Instructions to follow: Reproduce the entries word for word, and omit any picture you find in them.
-------------------------
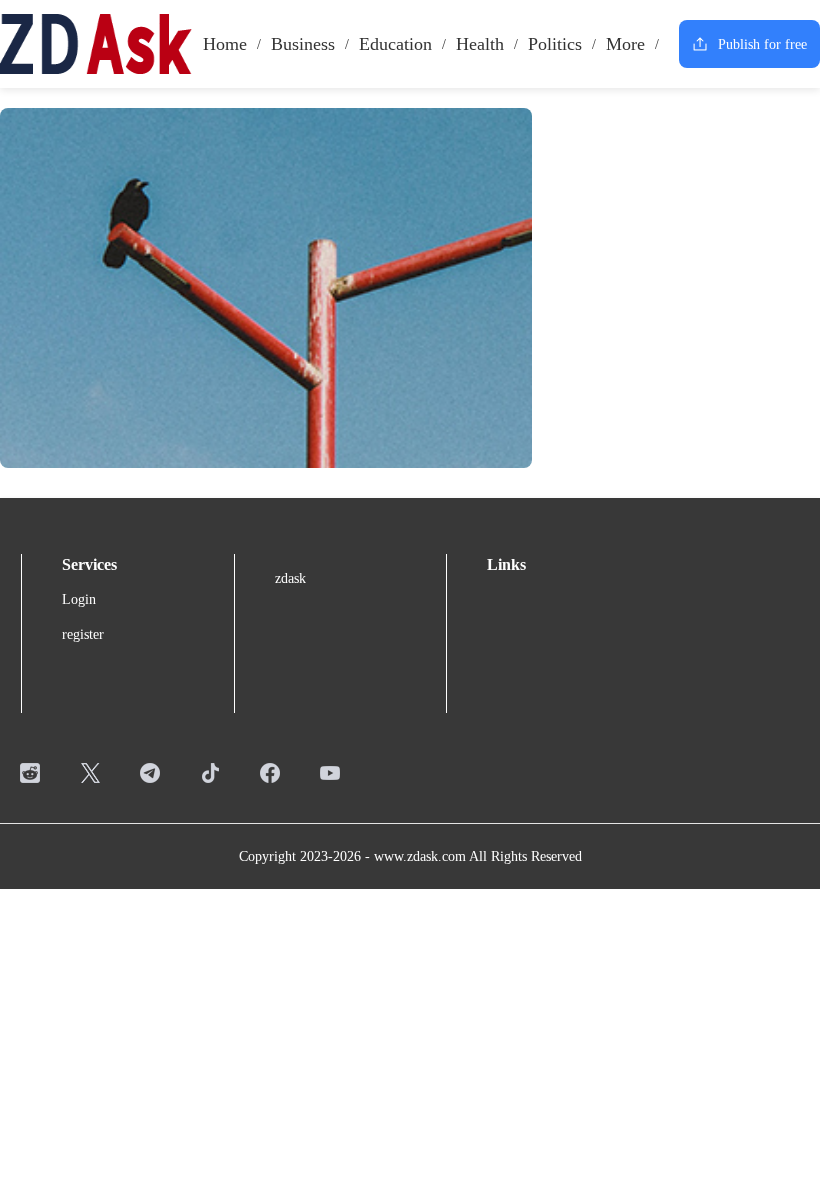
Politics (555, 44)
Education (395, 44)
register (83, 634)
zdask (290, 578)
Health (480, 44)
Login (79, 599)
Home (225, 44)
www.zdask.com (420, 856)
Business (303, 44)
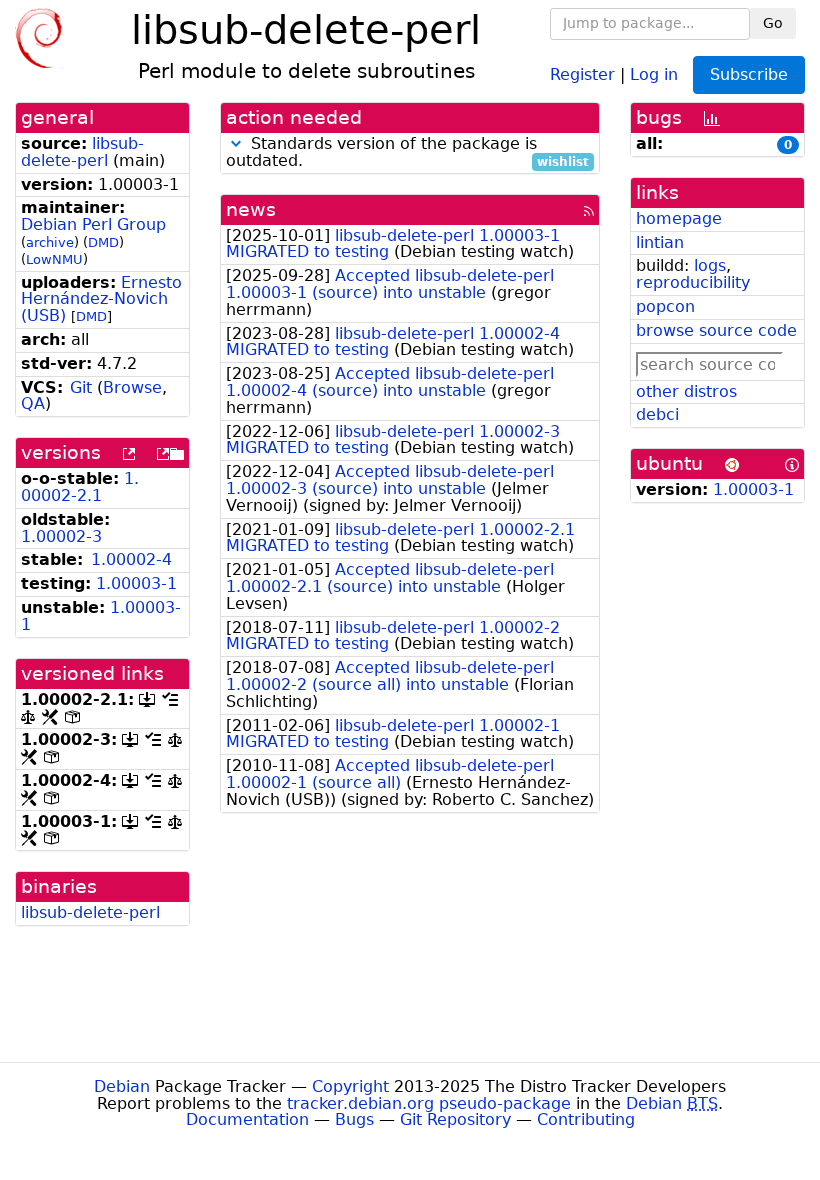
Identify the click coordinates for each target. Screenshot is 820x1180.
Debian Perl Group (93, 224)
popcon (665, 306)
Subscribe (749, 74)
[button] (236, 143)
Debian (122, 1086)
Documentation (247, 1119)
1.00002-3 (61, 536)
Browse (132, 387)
-------------------------
Exercise solution:
Politics (555, 44)
Education (395, 44)
register (83, 634)
zdask (290, 578)
Health (480, 44)
Login (79, 599)
Home (225, 44)
www.zdask.com (420, 856)
Business (303, 44)
Identify the click coordinates for each target. Screenshot is 820x1180.
Debian Perl Group (93, 224)
popcon (665, 306)
Subscribe (749, 74)
[button] (236, 143)
Debian (122, 1086)
Documentation (247, 1119)
1.00002-3 (61, 536)
Browse (132, 387)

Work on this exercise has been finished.